_Task objective_
Within the listing below, the lines to output run from the one containing "Support - Pivotal" through the one containing "direttore@pec.legambientetoscana.it (171, 1974)"; copy them exactly and nothing else.

_Provided records_
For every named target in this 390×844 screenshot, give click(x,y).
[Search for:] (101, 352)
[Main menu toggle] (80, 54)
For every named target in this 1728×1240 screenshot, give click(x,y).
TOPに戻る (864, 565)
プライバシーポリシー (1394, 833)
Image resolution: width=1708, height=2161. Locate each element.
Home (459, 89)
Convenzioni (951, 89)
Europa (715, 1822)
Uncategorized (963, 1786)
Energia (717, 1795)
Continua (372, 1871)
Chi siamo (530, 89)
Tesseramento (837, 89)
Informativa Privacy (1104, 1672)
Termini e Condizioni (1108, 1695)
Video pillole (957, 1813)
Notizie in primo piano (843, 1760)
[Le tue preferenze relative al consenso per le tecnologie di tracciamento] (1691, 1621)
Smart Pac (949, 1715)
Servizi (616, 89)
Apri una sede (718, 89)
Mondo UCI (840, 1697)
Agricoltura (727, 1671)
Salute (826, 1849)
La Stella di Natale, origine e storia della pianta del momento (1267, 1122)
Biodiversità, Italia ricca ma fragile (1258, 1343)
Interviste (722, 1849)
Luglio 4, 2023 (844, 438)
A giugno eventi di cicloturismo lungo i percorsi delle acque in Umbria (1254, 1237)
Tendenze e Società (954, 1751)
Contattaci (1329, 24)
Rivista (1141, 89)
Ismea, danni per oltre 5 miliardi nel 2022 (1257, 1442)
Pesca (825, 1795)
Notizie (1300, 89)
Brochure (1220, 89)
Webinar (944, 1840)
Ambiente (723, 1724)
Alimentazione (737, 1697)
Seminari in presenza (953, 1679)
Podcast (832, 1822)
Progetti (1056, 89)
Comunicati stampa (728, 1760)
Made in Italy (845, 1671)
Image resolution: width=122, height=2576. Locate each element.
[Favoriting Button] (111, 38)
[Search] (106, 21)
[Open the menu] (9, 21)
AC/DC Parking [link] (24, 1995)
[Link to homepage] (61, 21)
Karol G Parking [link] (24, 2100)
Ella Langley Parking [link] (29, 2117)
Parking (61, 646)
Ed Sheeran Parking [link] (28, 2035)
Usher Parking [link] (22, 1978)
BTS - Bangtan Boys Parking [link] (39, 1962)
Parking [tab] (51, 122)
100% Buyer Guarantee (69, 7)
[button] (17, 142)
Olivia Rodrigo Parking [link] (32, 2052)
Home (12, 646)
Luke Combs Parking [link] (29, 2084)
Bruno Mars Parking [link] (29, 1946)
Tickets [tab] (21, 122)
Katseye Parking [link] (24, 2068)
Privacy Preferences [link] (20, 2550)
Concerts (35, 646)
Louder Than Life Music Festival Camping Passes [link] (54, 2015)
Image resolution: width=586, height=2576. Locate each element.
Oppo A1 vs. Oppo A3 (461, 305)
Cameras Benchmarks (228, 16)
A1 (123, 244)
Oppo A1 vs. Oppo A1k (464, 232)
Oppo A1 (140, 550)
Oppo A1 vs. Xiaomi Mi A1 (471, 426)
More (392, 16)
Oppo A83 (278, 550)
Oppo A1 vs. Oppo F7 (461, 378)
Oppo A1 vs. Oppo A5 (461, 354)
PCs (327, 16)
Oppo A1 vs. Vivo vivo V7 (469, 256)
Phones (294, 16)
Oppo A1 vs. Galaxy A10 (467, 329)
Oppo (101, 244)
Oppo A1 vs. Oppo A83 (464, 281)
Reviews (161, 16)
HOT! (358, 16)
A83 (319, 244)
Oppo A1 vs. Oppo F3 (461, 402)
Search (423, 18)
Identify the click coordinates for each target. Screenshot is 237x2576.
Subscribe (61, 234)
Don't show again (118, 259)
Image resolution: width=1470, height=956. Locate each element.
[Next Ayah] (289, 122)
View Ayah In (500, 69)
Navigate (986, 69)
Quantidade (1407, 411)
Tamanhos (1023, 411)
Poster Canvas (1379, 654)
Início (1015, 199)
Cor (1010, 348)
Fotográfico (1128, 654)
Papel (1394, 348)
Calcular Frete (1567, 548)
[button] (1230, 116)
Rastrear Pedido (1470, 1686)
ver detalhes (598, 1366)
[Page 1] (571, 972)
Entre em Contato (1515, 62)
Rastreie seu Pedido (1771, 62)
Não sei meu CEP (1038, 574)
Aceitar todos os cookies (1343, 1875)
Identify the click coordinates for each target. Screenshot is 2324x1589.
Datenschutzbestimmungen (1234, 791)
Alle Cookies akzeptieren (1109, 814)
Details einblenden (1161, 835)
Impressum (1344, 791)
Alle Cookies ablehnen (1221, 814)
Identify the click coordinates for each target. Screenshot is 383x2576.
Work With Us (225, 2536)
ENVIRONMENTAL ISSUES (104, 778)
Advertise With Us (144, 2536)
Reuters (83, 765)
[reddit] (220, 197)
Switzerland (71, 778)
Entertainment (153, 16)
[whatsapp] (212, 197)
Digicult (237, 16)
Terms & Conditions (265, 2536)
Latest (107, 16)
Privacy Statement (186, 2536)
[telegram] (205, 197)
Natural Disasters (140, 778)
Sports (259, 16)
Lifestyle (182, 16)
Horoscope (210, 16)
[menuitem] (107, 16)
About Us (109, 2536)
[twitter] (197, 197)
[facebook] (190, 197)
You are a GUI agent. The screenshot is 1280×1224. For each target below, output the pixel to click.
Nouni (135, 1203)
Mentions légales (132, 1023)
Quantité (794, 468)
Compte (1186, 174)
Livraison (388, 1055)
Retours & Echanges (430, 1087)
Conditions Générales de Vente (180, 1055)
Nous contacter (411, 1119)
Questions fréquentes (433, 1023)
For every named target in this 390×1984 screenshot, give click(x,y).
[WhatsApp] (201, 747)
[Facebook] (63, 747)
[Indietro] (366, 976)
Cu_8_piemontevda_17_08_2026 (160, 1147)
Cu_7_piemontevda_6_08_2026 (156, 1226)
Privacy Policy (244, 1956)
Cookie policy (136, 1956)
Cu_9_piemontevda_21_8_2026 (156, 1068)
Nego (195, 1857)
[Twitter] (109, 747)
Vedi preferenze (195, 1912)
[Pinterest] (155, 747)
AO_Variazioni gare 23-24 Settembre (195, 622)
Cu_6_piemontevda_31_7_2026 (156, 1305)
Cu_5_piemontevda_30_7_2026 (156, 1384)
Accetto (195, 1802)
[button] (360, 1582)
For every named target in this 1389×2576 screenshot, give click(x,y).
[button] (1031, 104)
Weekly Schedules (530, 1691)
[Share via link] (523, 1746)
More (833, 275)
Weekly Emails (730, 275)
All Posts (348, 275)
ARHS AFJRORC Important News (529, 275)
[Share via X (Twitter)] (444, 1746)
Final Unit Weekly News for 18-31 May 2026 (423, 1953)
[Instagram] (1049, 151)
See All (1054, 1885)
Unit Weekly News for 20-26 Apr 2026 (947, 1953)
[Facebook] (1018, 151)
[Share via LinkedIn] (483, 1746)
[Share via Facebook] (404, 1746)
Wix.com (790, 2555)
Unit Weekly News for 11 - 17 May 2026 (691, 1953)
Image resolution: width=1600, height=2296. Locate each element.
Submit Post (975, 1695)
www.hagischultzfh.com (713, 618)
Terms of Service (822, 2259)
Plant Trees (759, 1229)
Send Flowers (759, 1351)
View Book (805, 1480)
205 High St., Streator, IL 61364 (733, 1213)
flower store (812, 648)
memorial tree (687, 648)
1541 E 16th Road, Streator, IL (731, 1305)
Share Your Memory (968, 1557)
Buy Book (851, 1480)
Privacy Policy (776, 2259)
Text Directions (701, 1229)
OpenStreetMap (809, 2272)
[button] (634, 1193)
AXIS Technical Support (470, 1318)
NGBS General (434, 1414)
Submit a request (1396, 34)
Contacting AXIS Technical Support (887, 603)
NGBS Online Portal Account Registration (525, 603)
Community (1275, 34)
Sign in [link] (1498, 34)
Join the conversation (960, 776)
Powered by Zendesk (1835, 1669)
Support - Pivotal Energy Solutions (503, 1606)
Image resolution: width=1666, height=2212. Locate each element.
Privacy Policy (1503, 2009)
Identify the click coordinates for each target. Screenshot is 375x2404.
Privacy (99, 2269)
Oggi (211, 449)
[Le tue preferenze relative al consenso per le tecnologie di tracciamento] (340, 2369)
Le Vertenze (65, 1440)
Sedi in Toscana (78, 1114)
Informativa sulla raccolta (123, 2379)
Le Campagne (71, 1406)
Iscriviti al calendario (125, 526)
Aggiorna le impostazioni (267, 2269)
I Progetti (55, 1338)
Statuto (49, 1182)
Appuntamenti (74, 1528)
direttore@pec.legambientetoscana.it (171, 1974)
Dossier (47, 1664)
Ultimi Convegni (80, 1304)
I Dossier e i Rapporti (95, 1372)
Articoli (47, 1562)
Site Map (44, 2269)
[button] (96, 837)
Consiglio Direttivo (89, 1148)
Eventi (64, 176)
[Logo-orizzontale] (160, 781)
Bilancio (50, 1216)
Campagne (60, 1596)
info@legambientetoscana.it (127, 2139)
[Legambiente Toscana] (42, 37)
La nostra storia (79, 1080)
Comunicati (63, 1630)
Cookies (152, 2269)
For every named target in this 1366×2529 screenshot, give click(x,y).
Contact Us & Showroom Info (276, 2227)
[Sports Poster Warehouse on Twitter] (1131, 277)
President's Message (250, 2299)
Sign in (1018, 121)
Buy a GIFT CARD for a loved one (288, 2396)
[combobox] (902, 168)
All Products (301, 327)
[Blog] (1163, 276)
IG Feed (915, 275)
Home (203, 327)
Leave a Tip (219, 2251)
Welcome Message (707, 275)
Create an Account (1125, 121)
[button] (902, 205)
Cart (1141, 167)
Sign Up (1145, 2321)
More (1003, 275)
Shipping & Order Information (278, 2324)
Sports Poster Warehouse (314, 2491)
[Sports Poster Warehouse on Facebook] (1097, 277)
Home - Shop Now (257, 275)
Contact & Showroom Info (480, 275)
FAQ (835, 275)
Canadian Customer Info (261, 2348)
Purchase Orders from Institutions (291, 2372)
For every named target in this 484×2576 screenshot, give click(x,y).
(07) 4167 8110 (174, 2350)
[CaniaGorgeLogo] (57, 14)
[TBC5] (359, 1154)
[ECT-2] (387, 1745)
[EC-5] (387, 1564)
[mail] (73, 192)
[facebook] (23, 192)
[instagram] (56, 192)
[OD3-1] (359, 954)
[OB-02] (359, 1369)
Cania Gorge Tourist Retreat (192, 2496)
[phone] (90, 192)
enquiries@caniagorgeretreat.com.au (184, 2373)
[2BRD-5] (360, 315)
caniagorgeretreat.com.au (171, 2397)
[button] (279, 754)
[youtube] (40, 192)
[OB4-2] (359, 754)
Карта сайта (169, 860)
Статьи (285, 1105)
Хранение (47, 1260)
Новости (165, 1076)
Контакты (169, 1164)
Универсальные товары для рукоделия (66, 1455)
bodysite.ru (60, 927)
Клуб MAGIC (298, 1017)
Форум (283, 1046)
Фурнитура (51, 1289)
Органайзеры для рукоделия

_Task answer_
Support - Pivotal Energy Solutions (503, 1606)
Image resolution: width=1666, height=2212. Locate each element.
Privacy Policy (1503, 2009)
Identify the click coordinates for each target. Screenshot is 375x2404.
Privacy (99, 2269)
Oggi (211, 449)
[Le tue preferenze relative al consenso per le tecnologie di tracciamento] (340, 2369)
Le Vertenze (65, 1440)
Sedi in Toscana (78, 1114)
Informativa sulla raccolta (123, 2379)
Le Campagne (71, 1406)
Iscriviti al calendario (125, 526)
Aggiorna le impostazioni (267, 2269)
I Progetti (55, 1338)
Statuto (49, 1182)
Appuntamenti (74, 1528)
direttore@pec.legambientetoscana.it (171, 1974)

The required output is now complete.